Editorial: Procedures be damned
Most people would be hard-pressed to justify how one Federal Emergency Management Agency official responded to questions about the slow delivery of medicine to emergency shelters along the Gulf Coast.
You can debate whether the federal government has had to shoulder too much or not enough blame for the slow response to the devastation of Hurricane Katrina. You can argue the finer points of governance and the relationships among federal, state and local agencies.
But most people would be hard-pressed to justify how one Federal Emergency Management Agency official responded to questions about the slow delivery of medicine to emergency shelters along the Gulf Coast.

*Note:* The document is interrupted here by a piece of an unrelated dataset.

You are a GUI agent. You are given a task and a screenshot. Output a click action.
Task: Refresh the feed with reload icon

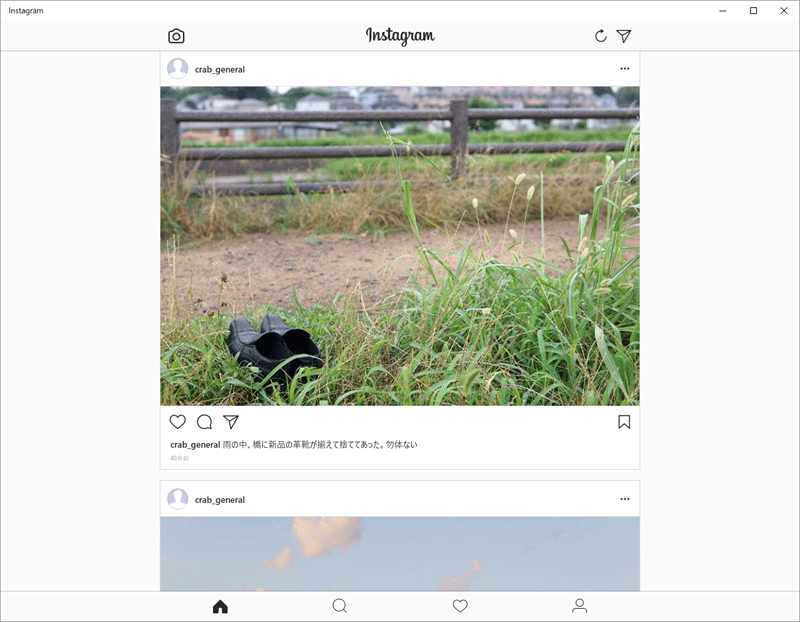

In an interview that aired on National Public Radio's "Morning Edition" Sept. 14, H. James Young, the FEMA official who oversaw disaster medical assistance teams at the New Orleans airport in Katrina's aftermath, said many of the doctors who complained about the delays are used to working in hospital emergency rooms. "They can say, 'I want this right now,' and they have it," Young said. "Well, this is the federal government, and it has procedures that we go through."
By emphasizing processes rather than results, Young reinforced the public's worst stereotype about the federal government. People who believe in that stereotype might blame feds for responding too slowly, but they'll add that they didn't expect much.
Procedures serve a purpose, of course. The government is the steward of taxpayers' money and the custodian of large stores of personal data. In many cases, red tape serves as a safeguard, protecting the interests of the public from thoughtless or malicious behavior. As strange as it sounds, bureaucracy can serve the public good.
A national emergency, though, requires a different response. Officials at the Department of Health and Human Services realized this early on and began working with pharmacies, insurance providers and medical labs to reconstruct health records that were lost in the floodwaters.
Their plan raises legitimate privacy concerns, but HHS should be commended for recognizing that the immediate need for those records people's lives are at stake outweighed such concerns, at least in the short term.
In a crisis, the public good is often best served by giving officials the freedom to cut red tape as dictated by common sense. In such an environment, abuse seems inevitable and must be managed. But what is the point of protecting the public good at the expense of individual lives?